Greece: Court convicts 21 people for attack on migrants in 2018
Source: InfoMigrants: reliable and verified news for migrants – InfoMigrants
A Greek court has issued convictions for 21 people accused of having taken part in an attack on migrants on the island of Lesbos in 2018.
A court in Mytilini, the capital of the Greek island of Lesbos, has issued convictions for 21 people, accused of having taken part in an attack against migrants camping in the town’s Sappho square in 2018.
At the time the attack sparked clashes that lasted through the night.
Two of the defendants, reported the Greek newspaper Ekathimerini in English, were handed sentences of six years of imprisonment for multiple offenses, including “threats and dangerous bodily harm with racist motives.” Another two defendants received five-year and nine months prison sentences for “dangerous bodily harm, also with racist motives.”
These sentences, however, have been suspended for three years and are “convertible to a fine of five euros per day,” reported Ekathimerini.
A further 16 defendants were found guilty of “disrupting the peace” and received a year of imprisonment each.
The last person convicted was handed a nine-month prison sentence for the same crime. The length of time to be spent in prison was reduced because of his youth at the time the crime was committed.
This represents the “first time that a court in Lesbos’ capital Mytilini has formally recognized racist motives in a crime,” reports Ekathimerini.

Appeals?
According to information on the website Fair Trials International, the time frames for appeals in Greece tend to be tight, in general within the first ten days after a judgment is issued, if you were present at the trial, and around 30 days if you weren’t present, or don’t live in Greece.
The appeal case, if granted, will be heard around a year later. Often courts will either issue a low sentence in terms of the time to be served in prison, which is not appealable, or they will offer longer prison terms that are possible to appeal, and could be converted into a fine, for every day you should have served in prison, states information on Fair Trials International.

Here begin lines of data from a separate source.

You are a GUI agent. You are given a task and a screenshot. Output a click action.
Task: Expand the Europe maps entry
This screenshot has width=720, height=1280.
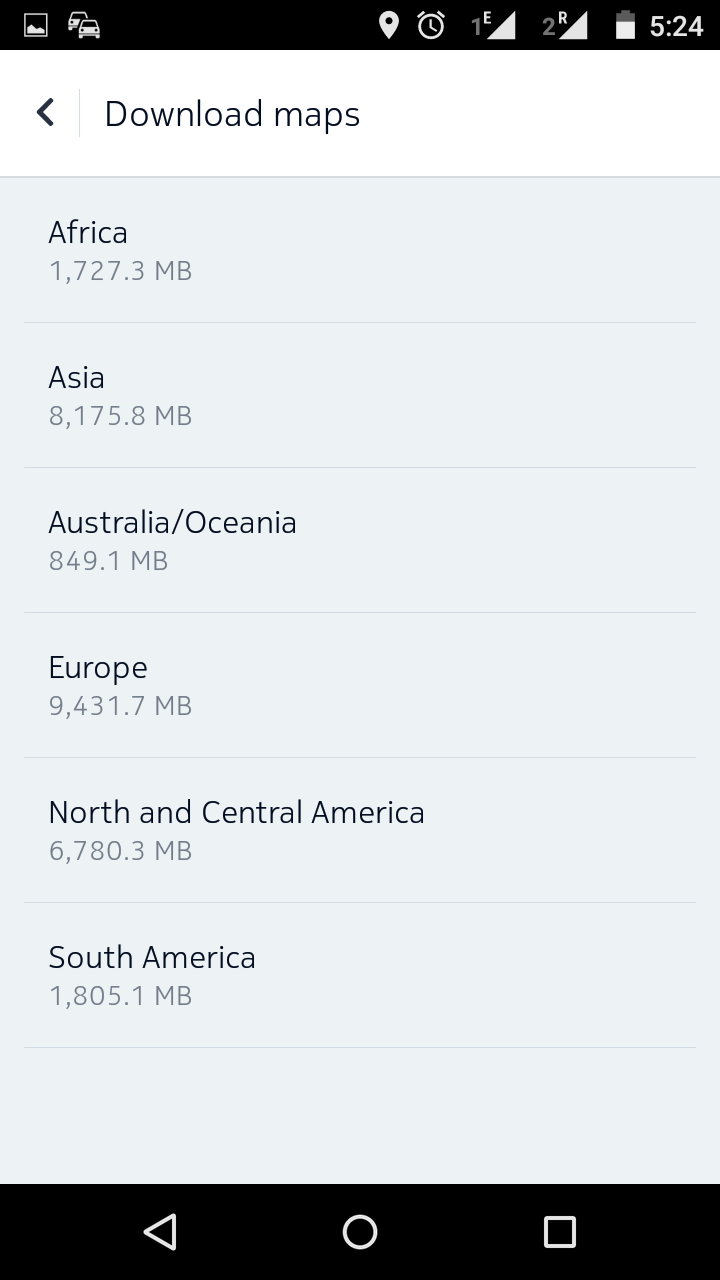pyautogui.click(x=360, y=685)
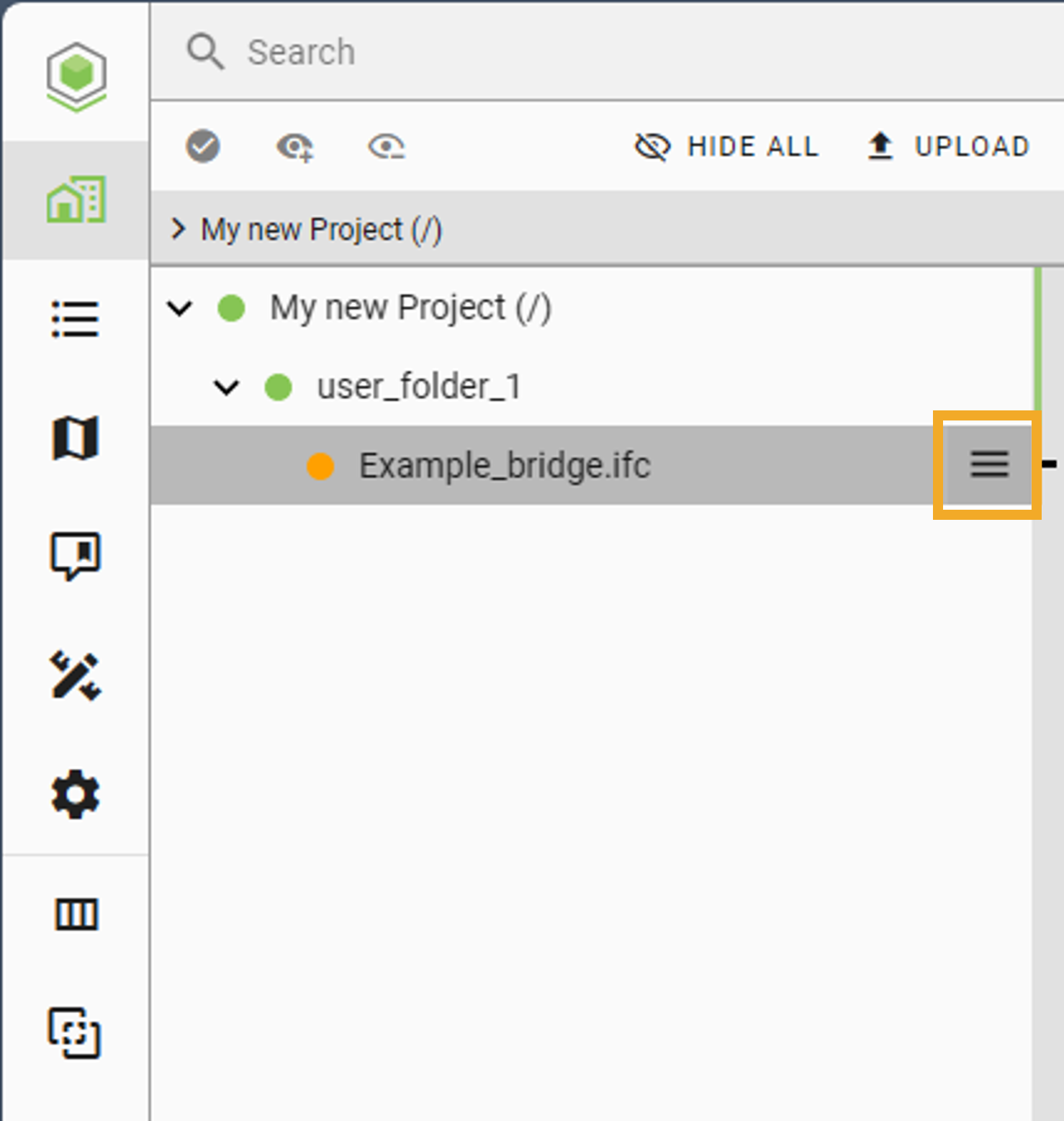
Task: Click the Upload button
Action: point(949,147)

If requested by the defendants, the case could now go to a court of second instance, which is a court of appeal, and from there to a court of cassation, or final appeal. At each stage, the judgments could be overturned.

Moria camp in 2018
The attack for which the defendants were convicted is reported to have taken place in the early hours of April 23, 2018. Migrants had been camping in the middle of the town of Mytilini as an act of protest at the conditions at the time in the migrant camp Moria.

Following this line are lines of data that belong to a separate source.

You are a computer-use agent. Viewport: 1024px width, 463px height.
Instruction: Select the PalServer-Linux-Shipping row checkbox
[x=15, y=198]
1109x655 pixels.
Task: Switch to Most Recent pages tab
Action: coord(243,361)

A group of around 200 people turned up at the camp to attack it, injuring several migrants in the process. The police then transferred the migrants back to the Moria camp.
In 2018, organizations like Doctors without Borders (MSF), told the Deutsche Welle (DW) that the Moria camp held an estimated 9,000 migrants, instead of the planned 3,000 capacity.
Conditions were so bad in the camp, a spokesperson for MSF said, that around a quarter of children present in the camp had told MSF operatives that they regularly thought about suicide. DW also reported in 2018 that a group of IS operatives had begun to terrorize some within the camp.

Moria was described at the time as the “worst migrant camp in Europe.” A video from DW stated that the only thing that appeared to function properly in the camp at the time was “criminality, drugs, prostitution and violence.”
The camp continued to grow until a huge fire destroyed much of it in 2020, leaving around 13,000 people homeless.